Gempa bumi yang terjadi di Kabupaten Sigi dan Donggala, Sulawesi Tengah, pada September 2018 tidak hanya mengubah kondisi fisik lanskap wilayah. Tatanan sosial pun berubah karena hampir seluruh warga terpaksa pindah dari rumah mereka demi alasan keamanan. Kondisi ini tidak hanya memperparah kondisi perekonomian mereka, tetapi juga kualitas kesehatan reproduksi warga perempuan. Hal itu makin parah karena adanya perubahan iklim. 

Ibu Fatnur, seorang warga Desa Tompe, Kabupaten Donggala, mengatakan semenjak ia berpindah ke hunian sementara (huntara), akses terhadap air bersih semakin buruk. Hunian sementara merupakan tempat tinggal bagi penyintas gempa bumi sebelum direlokasi ke hunian tetap. Ia telah tinggal di huntara itu sejak bencana itu meluluhlantakan rumahnya lima tahun silam hingga kini.  

“Ya dulu pertama [tinggal di huntara] susah banget [dapat air bersih]. Air dari sumur bor. Hampir tiga tahun [pakai sumur bor]. Kalau pakai mandi begatal (menyebabkan gatal-gatal di badan red). Sekarang sudah ada [layanan air] PDAM, kalau [air] PDAM tidak bikin gatal-gatal,” ujar Ibu Fatnur. 

Perpindahan ke huntara ini juga memaksanya untuk beradaptasi dengan persaingan ekonomi. Ibu Fatnur menambahkan, banyak warga yang awal mulanya petani menjadi nelayan karena adanya bantuan dari sejumlah pihak pasca bencana. Kondisi ini membuat persaingan untuk menjual hasil tangkapan ikan semakin ketat. 

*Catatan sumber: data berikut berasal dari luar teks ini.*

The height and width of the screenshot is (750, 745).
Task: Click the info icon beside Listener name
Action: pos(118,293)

Kepala Desa Tompe, Bapak Herdi, menegaskan perubahan mata pencaharian ini berpengaruh terhadap naiknya kasus Kekerasan Dalam Rumah Tangga (KDRT). Ia menyebut, kondisi psikologi suami istri karena perubahan perekonomian itu yang diduga memicu adanya KDRT. 

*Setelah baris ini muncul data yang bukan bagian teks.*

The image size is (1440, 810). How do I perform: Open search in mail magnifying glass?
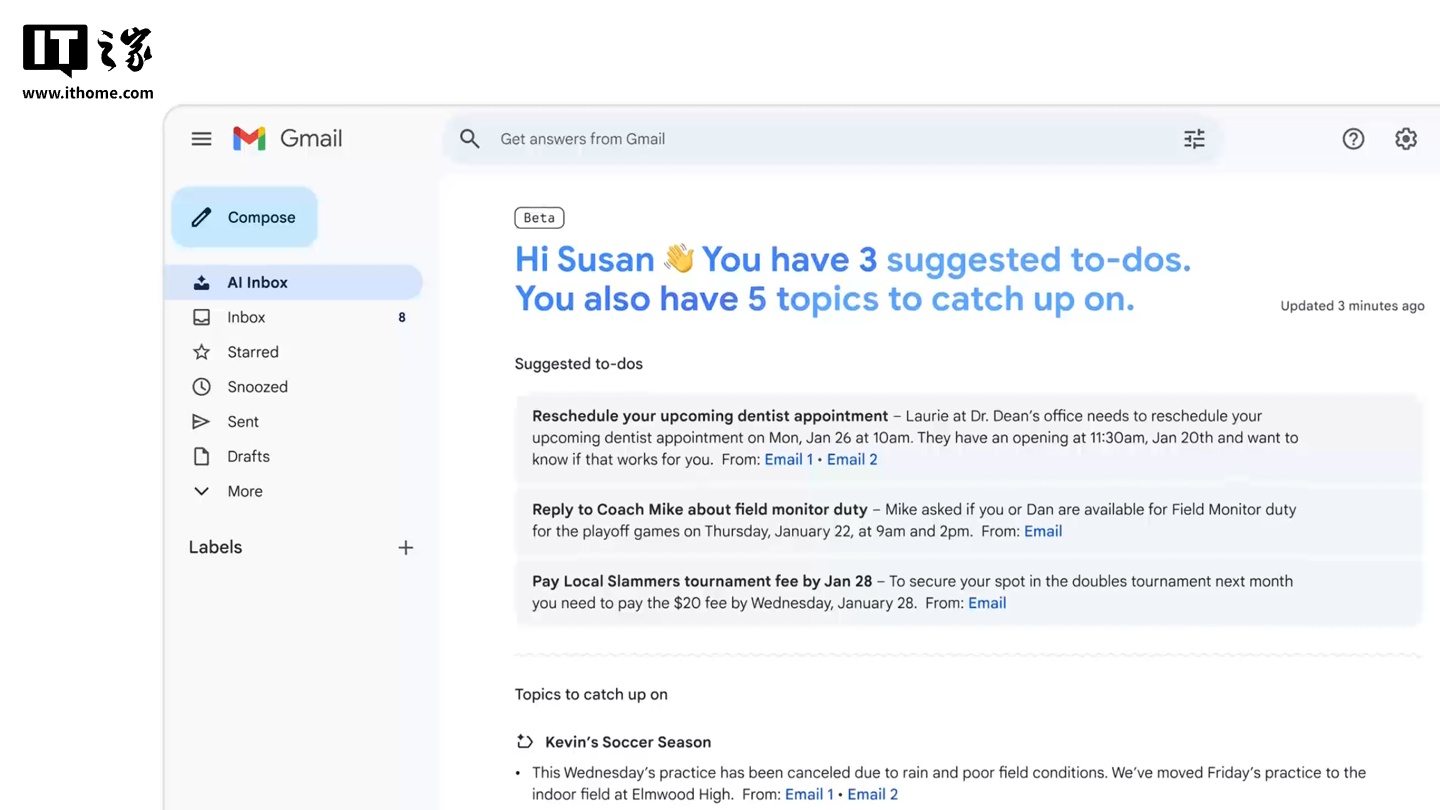tap(469, 138)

Herdi saat ditemui di kantor kepala desa Tompe.

“Ada sedikit presentasi [kenaikan KDRT]. Kami tidak bisa menghitungnya, tapi ada kenaikan. Gara-gara ekonomi, kehidupan serba kekurangan memicu emosi,” kata Bapak Herdi. 

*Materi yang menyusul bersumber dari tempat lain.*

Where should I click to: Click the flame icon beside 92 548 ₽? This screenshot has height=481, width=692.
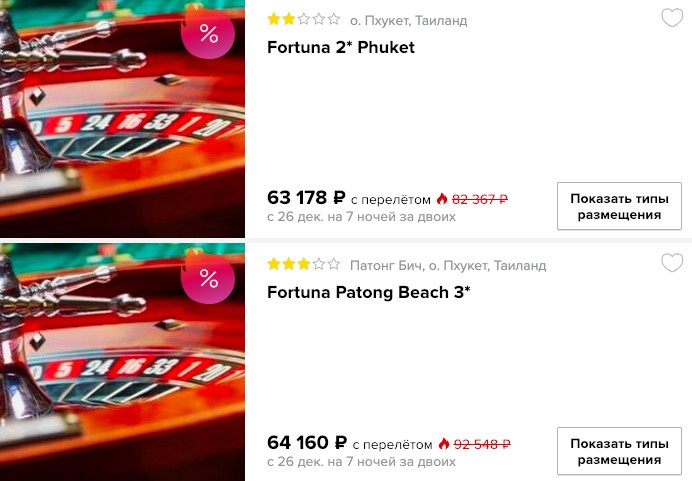tap(444, 444)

Studi yang dilakukan oleh Yayasan IPAS Indonesia bersama dengan Universitas Hasanuddin pada 2022-2023 menemukan kebanyakan pelaku kekerasan seksual hanya dihukum melalui denda adat. Bahkan ada juga kasus yang kemudian menikahkan pelaku dengan korban. Hal tersebut diduga karena mereka tidak memiliki kemampuan ekonomi yang cukup akibat perubahan iklim, walaupun ini seharusnya dihindari karena tidak mengutamakan kesejahteraan korban.

Seorang bidan desa bernama Misini mengungkapkan kenaikan kasus kekerasan pasca gempa itu diduga karena kondisi hunian yang warga tinggali. “Pasca gempa [kekerasan dan pernikahan anak] meningkat karena … di tenda, mereka kumpul berdekatan,” ungkapnya. 

Untuk mendorong pemerintah desa tanggap dengan kasus kekerasan seksual akibat bencana dan perubahan iklim, Yayasan IPAS Indonesia bekerja sama dengan KPKP-ST (Kelompok Perjuangan Kesetaraan Perempuan Sulawesi Tengah) melakukan penguatan kapasitas. Kegiatan ini bertujuan untuk mendorong perangkat desa agar melahirkan kebijakan untuk menghapus kekerasan berbasis gender dan seksual. 

Dalam kurun waktu Agustus-Desember 2022, KPKPST telah melakukan lebih dari 10 kali workshop di 20 desa di Kabupaten Sigi dan Donggala kepada pemerintah desa dan petugas kesehatan. Selain itu, sebanyak 1.608 perempuan dan laki-laki dewasa serta  remaja perempuan dan laki-laki juga terlibat dalam kampanye penyadartahuan terkait dengan kekerasan. Dari kegiatan itu, sejumlah desa telah menunjuk perangkat desanya untuk menjadi Satuan Tugas Perlindungan Perempuan dan Anak (Satgas PPA). bahkan, beberapa desa telah memberikan anggaran khusus untuk kegiatan Satgas PPA.